Even if you are not sure how to vote for the presidential office, your vote for your local community carries a lot of weight. Sometimes it feels like politics is in a world of its own, so removed from our everyday lives. While it is true that all levels of government affect our everyday lives, the decisions that change your life the most are on a local level. Your governor has the ability to enact state-wide mask mandates. Your state legislators decide where tax money is spent, in health or education or in a litany of other community issues. Your local vote decides if you drive on a smooth road or on one lined with potholes. Your local community needs your voice.
A healthy democracy requires active civic engagement. The world has seen that this generation wants to create change by their participation in protests and social movements. While these call attention to the problems, going out in large numbers to the polls is the most concrete way to bring out the change we so desperately want to see. So, register to vote, inform yourself, and show the world that we will not sit still, waiting for change to happen.

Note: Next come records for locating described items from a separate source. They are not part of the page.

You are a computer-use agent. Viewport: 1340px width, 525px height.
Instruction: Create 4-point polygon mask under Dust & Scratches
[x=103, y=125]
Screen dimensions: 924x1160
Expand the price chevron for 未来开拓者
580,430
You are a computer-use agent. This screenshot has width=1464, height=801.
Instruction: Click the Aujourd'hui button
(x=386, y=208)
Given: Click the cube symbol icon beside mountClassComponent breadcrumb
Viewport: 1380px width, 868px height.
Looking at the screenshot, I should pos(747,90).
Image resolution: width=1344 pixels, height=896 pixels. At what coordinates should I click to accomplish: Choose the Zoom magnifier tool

Veracity PR Strategies is a group of JBU students who want to make the complicated simple. So, we started Go Vote JBU, a repository of information about elections and voting. We know that registering to vote, finding non-biased sources, and understanding legal jargon can be off-putting. So, we did some of the hard work for you. We will not tell you how to vote, but we will urge you to inform yourself and give you the resources to do so. We are rapidly approaching Election Day, Nov. 3.